General identifiability of the integral equation for nonlinear systems

Two questions remain:

  1. When does low dimensionality of $a$ ensure identifiability (if ever)?
  2. When is $d_a$ sufficiently low?

The problem can be interpreted as a multidimensional integral equation with an unknown difference kernel. If we let $P_v$ be the difference kernel, we could apply the Fourier transform to $P_v$ and $P_x$ to find $P_f$ (Polyanin, A.D. and Manzhirov, A.V., 2008. Handbook of integral equations. CRC press, p. 586).

Unfortunately the problem here is not as straightforward. Instead of knowing a kernel, we have two unknown multidimensional distributions, on which significant dimension and independence restrictions are imposed.
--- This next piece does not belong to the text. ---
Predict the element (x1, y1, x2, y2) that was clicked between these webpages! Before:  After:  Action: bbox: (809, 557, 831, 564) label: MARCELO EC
In a linear system I have provided an example for identifiability. I conjecture that just like in linear systems the dimension of $a$ ($d_a$) plays a key role in their nonlinear counterpart. It would be fantastic to hear the opinion on nonlinear identifiability from an expert in integral equations.

Summary

In general, $P_f$ and $P_v$ do not have to be unique. In linear systems $P_f$ and $P_v$ are uniquely identified if the dimension of $a$, $d_a$ is sufficiently small. In nonlinear systems we need to solve an atypical integral equation where instead of a known kernel dimension and independence restrictions are imposed on two unknown multidimensional distributions. I do not know the implications for identifiability $P_f$ and $P_v$ in a nonlinear system, but conjecture that the dimension of $a$, $d_a$, again plays a crucial role.